What you have to do - Write out every record below exactly as it appears, omitting the pictures.

-=-=-

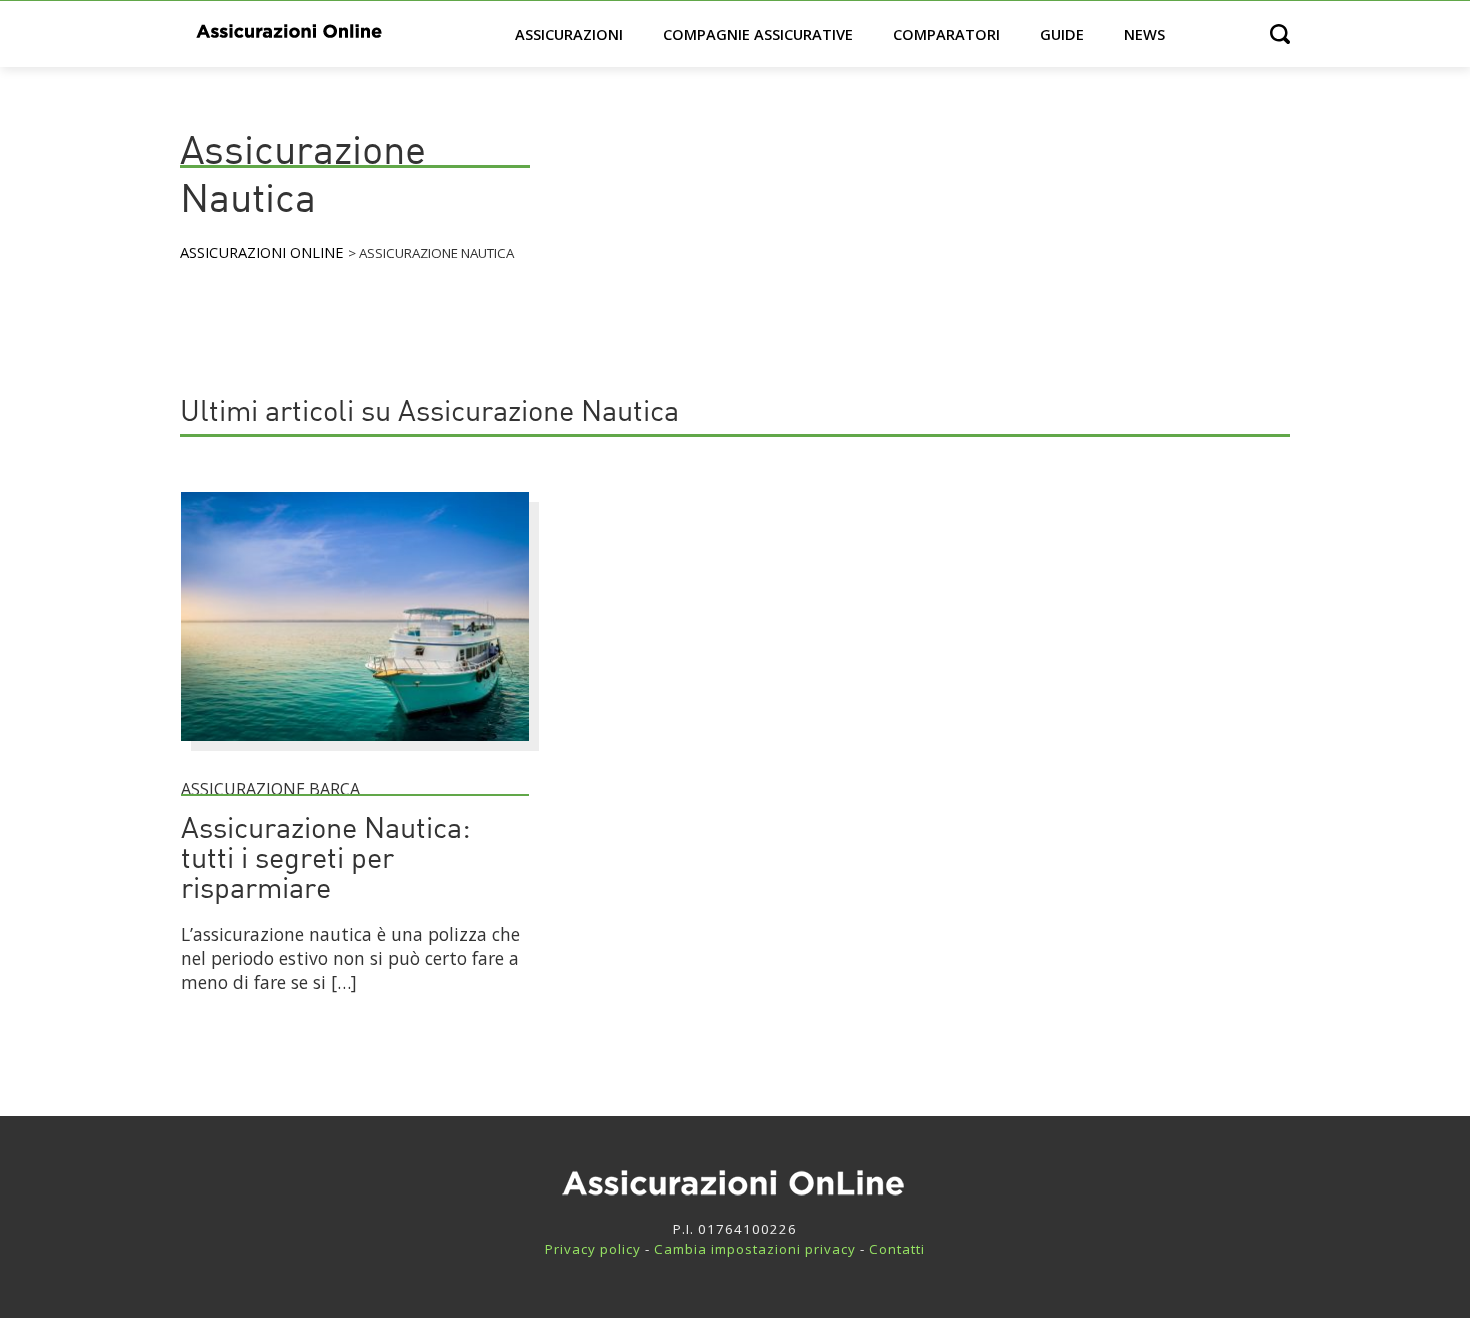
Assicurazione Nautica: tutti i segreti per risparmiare (326, 860)
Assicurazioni (569, 34)
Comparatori (946, 34)
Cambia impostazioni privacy (755, 1249)
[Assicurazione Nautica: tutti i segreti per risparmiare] (355, 750)
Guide (1062, 34)
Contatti (897, 1249)
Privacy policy (593, 1249)
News (1144, 34)
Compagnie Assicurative (758, 34)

-=-=-

Answer box -
Assicurazione Nautica: tutti i segreti per risparmiare (326, 860)
Assicurazioni (569, 34)
Comparatori (946, 34)
Cambia impostazioni privacy (755, 1249)
[Assicurazione Nautica: tutti i segreti per risparmiare] (355, 750)
Guide (1062, 34)
Contatti (897, 1249)
Privacy policy (593, 1249)
News (1144, 34)
Compagnie Assicurative (758, 34)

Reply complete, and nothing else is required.